* **O que fazer**
Transcreve na íntegra o texto sobre Camilo Aureliano da Silva e Sousa, sem alterar nada.

* **Texto da página**
Nota prévia de Manuel Manuel Menezes de Sequeira, a quem agradecemos este magnífico texto: Em 1943, Pedro da Silveira, pois estou seguro de ser dele, apesar de estar assinado «P. da S.», escreveu um pequeno artigo sobre um florentino pouco conhecido, Camilo Aureliano da Silva e Sousa. O artigo foi publicado no Almanaque dos Açores referente a 1944. Cá vai ele. As notas entre [] são minhas. As outras, entre (), são do texto original de Pedro da Silveira.
Camilo Aureliano da Silva e Sousa[1]
A Ilha das Flôres, embora pequena e de escassa população, tem sido berço de um número considerável de bons e sólidos intelectuais. Parece coisa inata no seu povo a literatura, como escreve Francisco Ferreira Drumond nos seus preciosos «Anais da Ilha Terceira», referindo-se a um filho ilustre desta Ilha, Padre José António Camões: «…dotado de um talento extraordinário para as letras e poesia, de que se conservam algumas: talento êste que sempre se tem admirado nos naturais destas ilhas Flôres e Corvo; ou seja devido ao clima, como alguns querem, ou à pouca distracção para os negócios e divertimentos, que oferecem os outros países…»(1).

* **Dados guardados**

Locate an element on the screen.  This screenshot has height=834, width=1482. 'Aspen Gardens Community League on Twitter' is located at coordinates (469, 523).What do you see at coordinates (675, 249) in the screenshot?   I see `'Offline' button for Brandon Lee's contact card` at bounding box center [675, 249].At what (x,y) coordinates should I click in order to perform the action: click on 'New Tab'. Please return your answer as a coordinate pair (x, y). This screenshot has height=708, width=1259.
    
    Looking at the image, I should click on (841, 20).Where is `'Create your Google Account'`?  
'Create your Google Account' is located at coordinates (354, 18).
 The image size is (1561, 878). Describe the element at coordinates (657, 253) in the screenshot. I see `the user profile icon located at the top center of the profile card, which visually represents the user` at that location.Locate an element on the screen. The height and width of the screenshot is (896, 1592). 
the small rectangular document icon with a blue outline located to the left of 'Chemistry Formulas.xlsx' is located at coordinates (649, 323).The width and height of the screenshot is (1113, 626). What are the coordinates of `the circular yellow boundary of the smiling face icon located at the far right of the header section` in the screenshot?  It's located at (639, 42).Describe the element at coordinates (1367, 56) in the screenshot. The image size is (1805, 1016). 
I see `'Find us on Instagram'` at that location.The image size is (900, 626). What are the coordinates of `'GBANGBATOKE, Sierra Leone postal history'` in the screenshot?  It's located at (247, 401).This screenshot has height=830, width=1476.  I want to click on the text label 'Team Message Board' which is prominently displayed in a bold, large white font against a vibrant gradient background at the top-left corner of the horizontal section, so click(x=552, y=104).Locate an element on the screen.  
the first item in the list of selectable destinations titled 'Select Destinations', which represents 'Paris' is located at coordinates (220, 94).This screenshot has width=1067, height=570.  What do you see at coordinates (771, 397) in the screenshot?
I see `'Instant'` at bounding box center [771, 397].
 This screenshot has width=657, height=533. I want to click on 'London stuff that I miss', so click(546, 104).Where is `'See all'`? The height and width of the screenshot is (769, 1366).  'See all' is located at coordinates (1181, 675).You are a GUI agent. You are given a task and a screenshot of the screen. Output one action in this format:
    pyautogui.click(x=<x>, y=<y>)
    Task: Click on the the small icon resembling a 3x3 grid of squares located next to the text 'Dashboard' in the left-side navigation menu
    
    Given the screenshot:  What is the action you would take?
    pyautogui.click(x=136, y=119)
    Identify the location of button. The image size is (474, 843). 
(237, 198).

* **Resultado do exercício**
Nota prévia de Manuel Manuel Menezes de Sequeira, a quem agradecemos este magnífico texto: Em 1943, Pedro da Silveira, pois estou seguro de ser dele, apesar de estar assinado «P. da S.», escreveu um pequeno artigo sobre um florentino pouco conhecido, Camilo Aureliano da Silva e Sousa. O artigo foi publicado no Almanaque dos Açores referente a 1944. Cá vai ele. As notas entre [] são minhas. As outras, entre (), são do texto original de Pedro da Silveira.
Camilo Aureliano da Silva e Sousa[1]
A Ilha das Flôres, embora pequena e de escassa população, tem sido berço de um número considerável de bons e sólidos intelectuais. Parece coisa inata no seu povo a literatura, como escreve Francisco Ferreira Drumond nos seus preciosos «Anais da Ilha Terceira», referindo-se a um filho ilustre desta Ilha, Padre José António Camões: «…dotado de um talento extraordinário para as letras e poesia, de que se conservam algumas: talento êste que sempre se tem admirado nos naturais destas ilhas Flôres e Corvo; ou seja devido ao clima, como alguns querem, ou à pouca distracção para os negócios e divertimentos, que oferecem os outros países…»(1).